Personal Wealth Management / Economics
The Fed’s Diet Plan
The Fed's plan to reduce its balance sheet is amazingly gradual and the likely market impact amazingly small.
On Wednesday, the Fed raised rates for the fourth time in this bull market, no one cared, and everyone went home and enjoyed a summer evening walk. Oh, wait, sorry, Janet Yellen and friends also released their roadmap for getting all of those trillions of quantitative easing-related assets off their balance sheet, and made a loose pledge to start the process sometime this year. In other words, another Fed-related thing people have feared for years is about to finally happen. Yet markets took the news in stride, as they have most Fed "tightening" in recent years. Seems about right to us: Not only is shrinking the Fed's balance sheet not inherently negative for the economy (or stocks or bonds), but this is shaping up to be one of the slowest monetary policy moves in central banking history.
The Fed's plan pretty much matches what the bank has telegraphed for months: A slow, steady unwinding that doesn't involve outright selling anything-just not replacing bonds as they mature. We pointed out earlier this year that if the Fed simply let everything roll off its balance sheet as it matured, it would constitute a gradual move that shouldn't shock markets. Well, turns out they're going to go even more slowly, capping the amount allowed to roll off each month. From the official statement:
- For payments of principal that the Federal Reserve receives from maturing Treasury securities, the Committee anticipates that the cap will be $6 billion per month initially and will increase in steps of $6 billion at three-month intervals over 12 months until it reaches $30 billion per month.
- For payments of principal that the Federal Reserve receives from its holdings of agency debt and mortgage-backed securities, the Committee anticipates that the cap will be $4 billion per month initially and will increase in steps of $4 billion at three-month intervals over 12 months until it reaches $20 billion per month.
- The Committee also anticipates that the caps will remain in place once they reach their respective maximums so that the Federal Reserve's securities holdings will continue to decline in a gradual and predictable manner until the Committee judges that the Federal Reserve is holding no more securities than necessary to implement monetary policy efficiently and effectively.
In other words, they'll start by letting $10 billion roll off each month, and increase the cap by another $10 billion quarterly until it hits $50 billion, where it will stay until the balance sheet has shrunk to where they want it, which isn't specified here.

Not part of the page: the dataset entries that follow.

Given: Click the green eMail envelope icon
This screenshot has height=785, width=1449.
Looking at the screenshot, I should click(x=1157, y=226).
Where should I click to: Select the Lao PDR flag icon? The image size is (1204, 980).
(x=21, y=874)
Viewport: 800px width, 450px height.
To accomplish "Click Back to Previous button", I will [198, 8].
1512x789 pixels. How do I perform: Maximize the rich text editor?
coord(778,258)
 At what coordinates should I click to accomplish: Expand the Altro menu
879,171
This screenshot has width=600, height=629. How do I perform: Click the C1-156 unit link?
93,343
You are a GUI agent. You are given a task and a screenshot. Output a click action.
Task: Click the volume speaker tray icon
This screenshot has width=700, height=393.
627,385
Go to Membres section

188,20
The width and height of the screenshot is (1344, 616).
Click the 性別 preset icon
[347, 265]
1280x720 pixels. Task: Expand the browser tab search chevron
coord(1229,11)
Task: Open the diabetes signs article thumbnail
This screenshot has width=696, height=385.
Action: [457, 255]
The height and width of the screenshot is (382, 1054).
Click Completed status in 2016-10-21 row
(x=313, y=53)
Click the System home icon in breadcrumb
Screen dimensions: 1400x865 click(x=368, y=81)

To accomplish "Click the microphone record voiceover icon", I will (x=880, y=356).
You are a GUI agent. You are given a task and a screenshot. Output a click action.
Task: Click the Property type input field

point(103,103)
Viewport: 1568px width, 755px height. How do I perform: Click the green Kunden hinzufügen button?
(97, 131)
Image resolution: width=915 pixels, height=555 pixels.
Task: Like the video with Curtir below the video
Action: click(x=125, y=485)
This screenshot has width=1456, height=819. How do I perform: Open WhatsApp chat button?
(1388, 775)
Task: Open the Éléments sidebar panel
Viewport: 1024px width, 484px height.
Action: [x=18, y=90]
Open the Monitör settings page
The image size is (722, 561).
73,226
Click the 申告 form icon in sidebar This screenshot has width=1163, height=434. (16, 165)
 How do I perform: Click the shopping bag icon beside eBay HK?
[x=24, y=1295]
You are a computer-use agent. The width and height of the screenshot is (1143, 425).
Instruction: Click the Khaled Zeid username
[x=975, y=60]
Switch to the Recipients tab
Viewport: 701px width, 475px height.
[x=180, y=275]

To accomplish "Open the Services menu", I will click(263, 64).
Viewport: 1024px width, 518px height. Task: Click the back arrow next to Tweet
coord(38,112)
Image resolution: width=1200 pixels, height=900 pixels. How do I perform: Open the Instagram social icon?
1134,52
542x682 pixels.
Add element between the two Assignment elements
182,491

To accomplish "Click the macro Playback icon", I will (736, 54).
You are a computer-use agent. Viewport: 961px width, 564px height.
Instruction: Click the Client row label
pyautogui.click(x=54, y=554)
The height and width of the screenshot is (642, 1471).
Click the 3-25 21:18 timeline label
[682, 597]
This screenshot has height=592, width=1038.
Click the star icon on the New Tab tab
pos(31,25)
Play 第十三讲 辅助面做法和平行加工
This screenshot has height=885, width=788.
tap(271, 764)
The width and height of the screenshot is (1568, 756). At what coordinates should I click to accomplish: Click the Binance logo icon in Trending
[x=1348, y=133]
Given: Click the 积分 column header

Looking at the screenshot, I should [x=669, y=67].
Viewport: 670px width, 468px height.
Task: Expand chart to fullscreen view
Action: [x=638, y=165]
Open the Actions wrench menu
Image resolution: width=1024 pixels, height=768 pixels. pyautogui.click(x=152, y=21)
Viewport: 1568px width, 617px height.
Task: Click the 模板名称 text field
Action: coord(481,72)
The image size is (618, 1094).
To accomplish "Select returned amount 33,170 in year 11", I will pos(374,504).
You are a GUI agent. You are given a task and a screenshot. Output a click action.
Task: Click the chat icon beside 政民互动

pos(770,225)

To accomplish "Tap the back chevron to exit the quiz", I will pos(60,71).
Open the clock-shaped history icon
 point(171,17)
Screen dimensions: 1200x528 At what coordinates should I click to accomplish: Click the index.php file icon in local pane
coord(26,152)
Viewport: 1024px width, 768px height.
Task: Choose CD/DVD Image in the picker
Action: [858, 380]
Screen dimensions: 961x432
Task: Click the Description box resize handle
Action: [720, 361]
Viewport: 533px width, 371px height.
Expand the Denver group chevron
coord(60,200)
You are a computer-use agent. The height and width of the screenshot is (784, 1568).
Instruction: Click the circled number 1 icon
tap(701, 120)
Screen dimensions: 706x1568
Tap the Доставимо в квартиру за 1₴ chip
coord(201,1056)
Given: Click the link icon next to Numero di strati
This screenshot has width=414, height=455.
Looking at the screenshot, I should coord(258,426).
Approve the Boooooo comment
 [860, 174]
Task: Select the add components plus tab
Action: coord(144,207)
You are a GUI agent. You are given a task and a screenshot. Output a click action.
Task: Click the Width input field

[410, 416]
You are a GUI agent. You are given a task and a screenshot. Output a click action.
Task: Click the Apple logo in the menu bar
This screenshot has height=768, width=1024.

They also hedged a lot and left a few get-out clauses at the end of the statement, giving them plenty of wiggle room to stop the process or (goodness gracious please no) restarting QE if they think they need to.
How all of this evolves is unknowable today, of course. But for fun and argument's sake, let's pretend they go with the maximum rate of shrinkage outlined above and don't have any interruptions. If that were the case, straight-line math tells us their balance sheet won't be back at pre-crisis levels until-wait for it-December 2023.
Exhibit 1: Balance Sheet Fun With Excel
Source: Federal Reserve Bank of St. Louis and Math, as of 6/15/2017.
That is...slow? Six and a half years is an eternity to markets, which usually don't look more than about 30-ish months ahead. Stocks also usually pre-price widely telegraphed, slow-moving changes, which are the very definition of "things that lack surprise power."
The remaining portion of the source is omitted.